#### Selected text
>>>>>
And let me just give you a few examples of that. I had mentioned APEC, which last year was under the baton – Japan had the leadership of APEC last year. And we made the case that really to have an agenda that was focused on growing the 21 economies of the Asia Pacific region that did not focus on the role women could be playing in this dynamic region in making growth that much more – increasing it that much more seemed to be a major omission of APEC’s focus. And the Japanese adopted, in concert with the 20 other economies, adopted a first ever discussion of this topic on their – under their leadership. And then coming to the United States this year, it was elevated to a very high-level ministerial and high-level private sector participation forum. And in the Summit on the Economy that took place here, there was an adoption of the San Francisco Declaration, which focused on these issues, as I’ve just described them, and raised four areas of concerted effort, sharing of best practices, collaborative work and work within countries, addressing particularly women’s access to finance, to training, to markets, and then focusing on the whole area of leadership. Now that declaration is going to Hawaii and will be before the leaders when they gather in the APEC Summit next month.
Additionally, we have focused on Africa with the Africa Women’s Entrepreneurship Program. We have an agreement with many of the African countries called the Africa Growth Opportunity Act, which is a trade agreement that we found women rarely access. And this is not just true of Africa. Women don’t, for the most part, know how to access beneficial trade agreements that could help them grow their businesses. And so this a real effort to enable them to be more export-ready. We will be doing the same thing – started a program in South America called Pathways to Prosperity to work with women in that region.
In addition to Invest for the Future, we are also working in the OECD, which is probably one of the most preeminent platform for the collection of data and studies that give us a very good picture of what is happening on economic issues in the countries in which OECD works. And this past May, at a ministerial at the OECD, Secretary Clinton was in the chair, and at that time the OECD adopted a gender initiative focused on the three Es: education, employment, and entrepreneurship. Because it’s very clear that without sound data, without benchmarks, without indicators, we can’t understand the whole picture of what is happening in these areas, let alone measure ourselves at where we are and where we need to get and the steps that are being taken. So OECD has now embarked on this major gender institute – initiative.
<<<<<
In the remarks on women's economic participation, which three areas does the gender initiative adopted by the OECD focus on?

#### Data lines
>>>>>
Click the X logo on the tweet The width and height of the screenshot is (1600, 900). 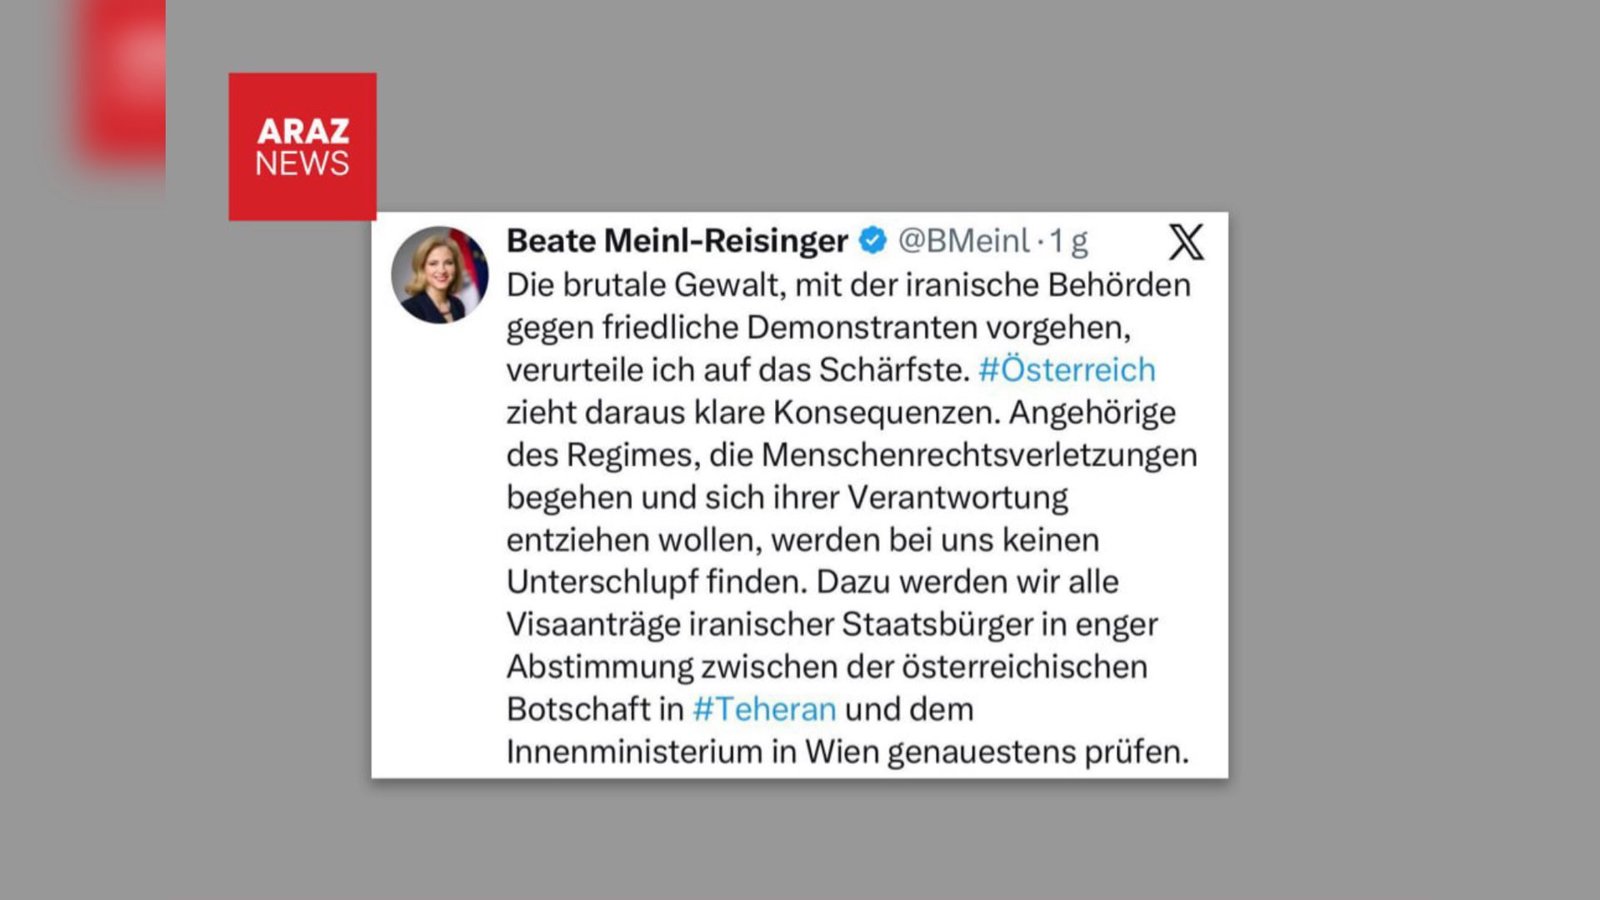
<<<<<
#### Full response
Education, employment, and entrepreneurship.